───── Input data
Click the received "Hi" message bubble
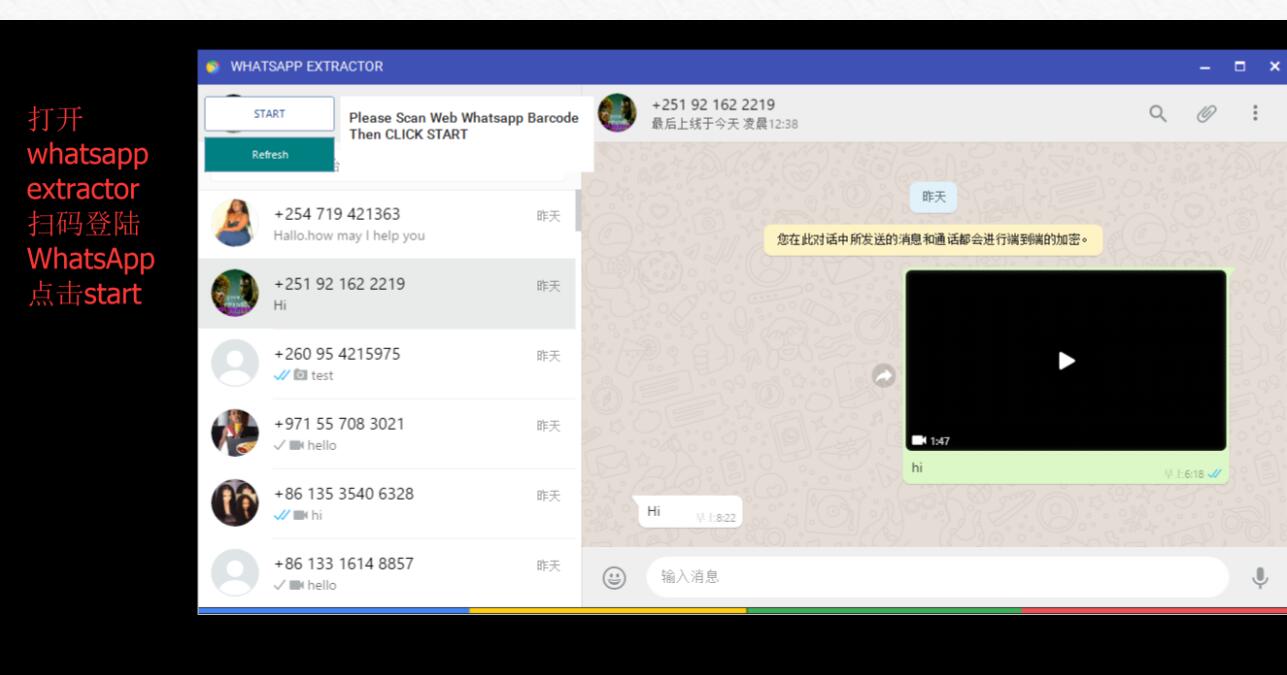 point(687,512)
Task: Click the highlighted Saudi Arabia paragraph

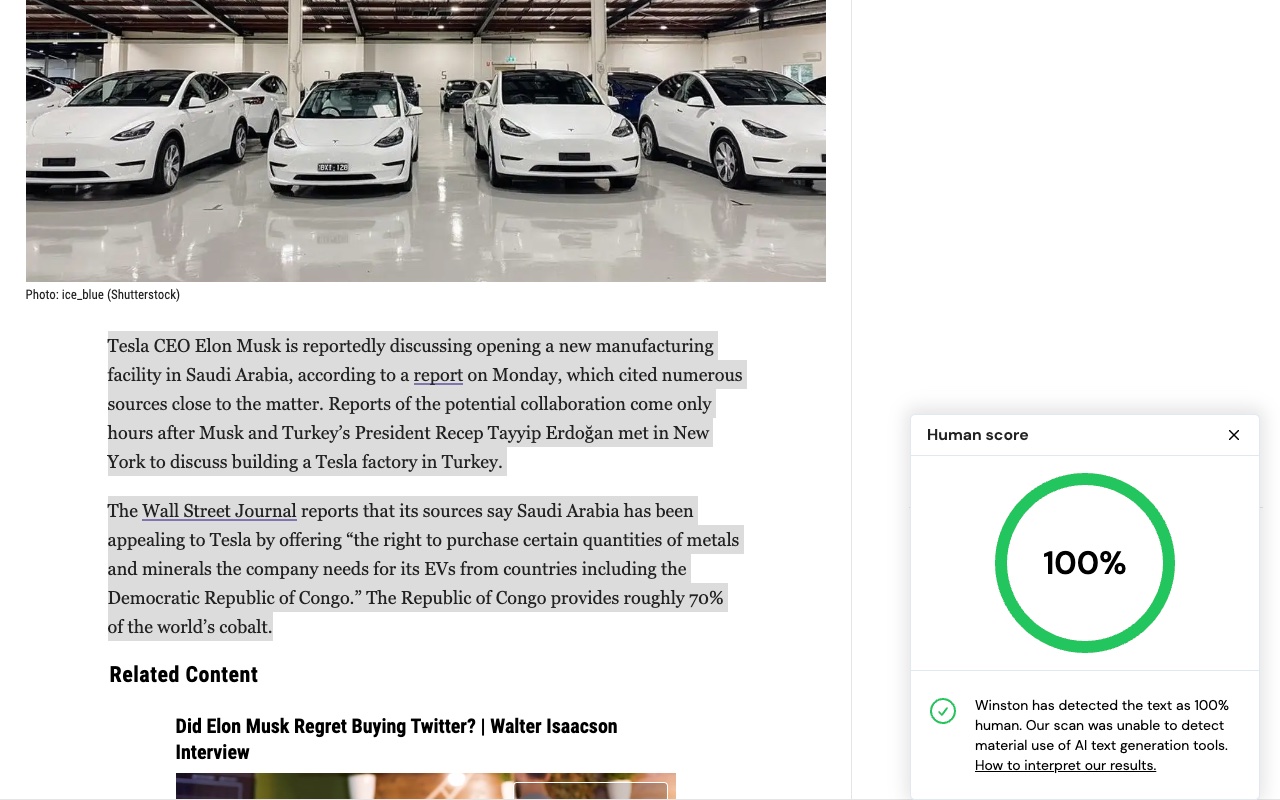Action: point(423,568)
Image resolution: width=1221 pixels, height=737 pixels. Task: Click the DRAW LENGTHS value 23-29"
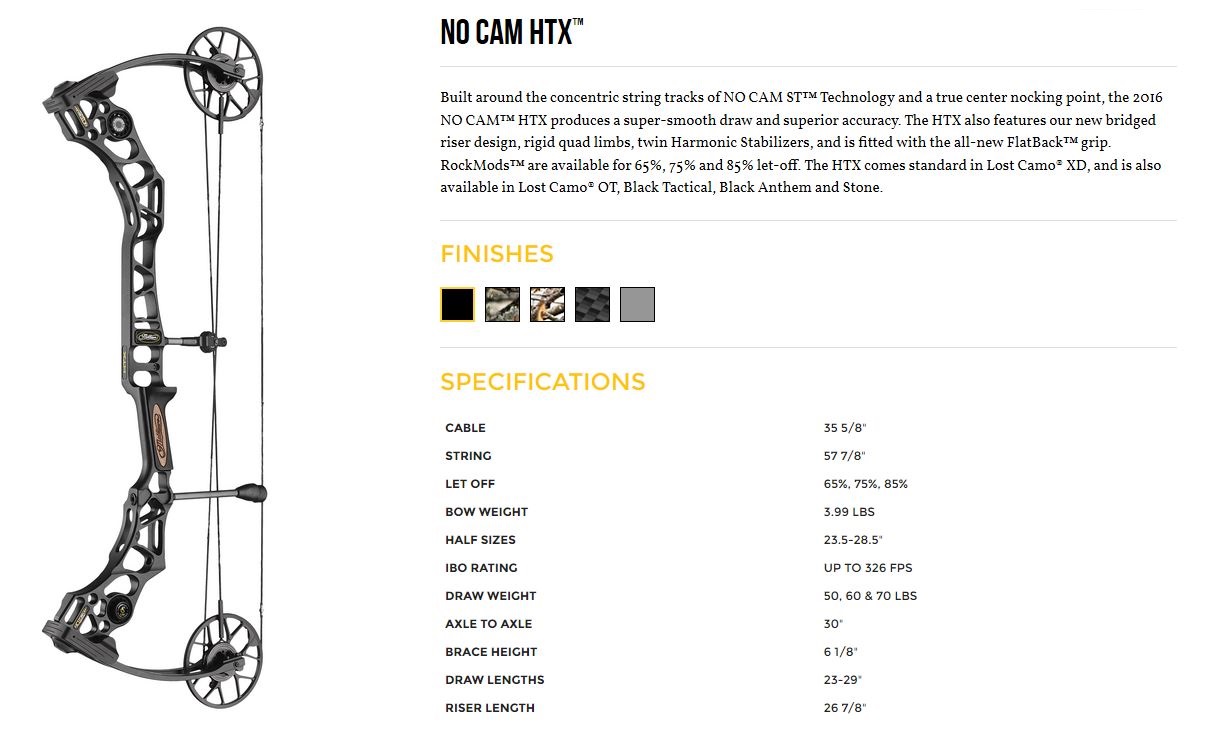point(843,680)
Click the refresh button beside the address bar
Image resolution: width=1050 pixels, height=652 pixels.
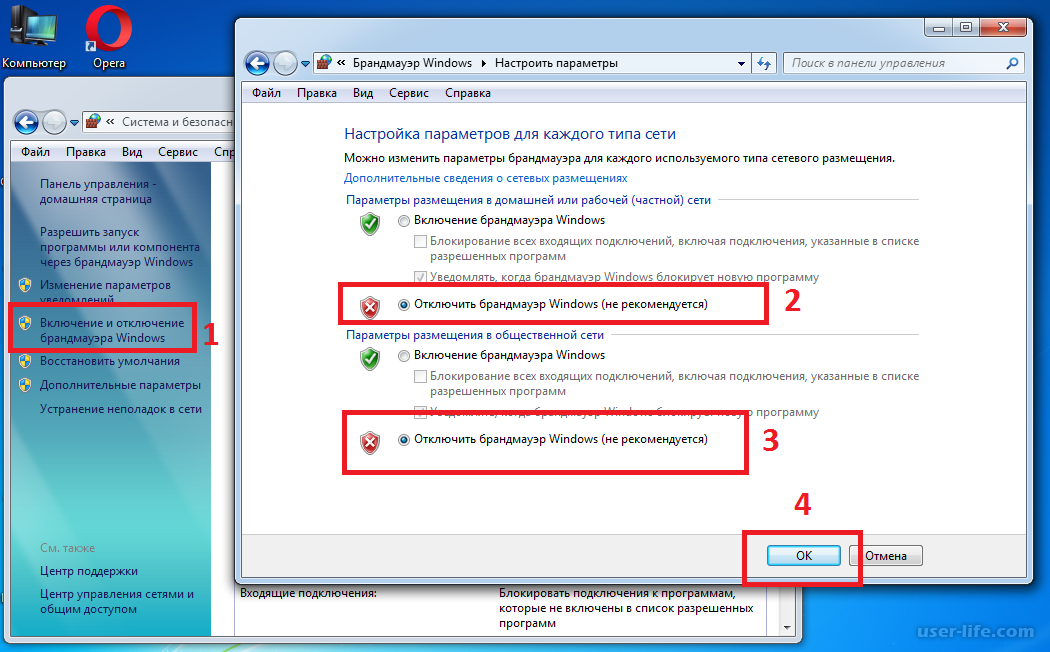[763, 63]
──────────
### [What is being asked]
The output has to match the data above line for line, except that pictures are dropped.

### [Solution for this task]
Click the received "Hi" message bubble
 point(687,512)
Task: Click the highlighted Saudi Arabia paragraph

Action: point(423,568)
Image resolution: width=1221 pixels, height=737 pixels. Task: Click the DRAW LENGTHS value 23-29"
point(843,680)
Click the refresh button beside the address bar
Image resolution: width=1050 pixels, height=652 pixels.
[763, 63]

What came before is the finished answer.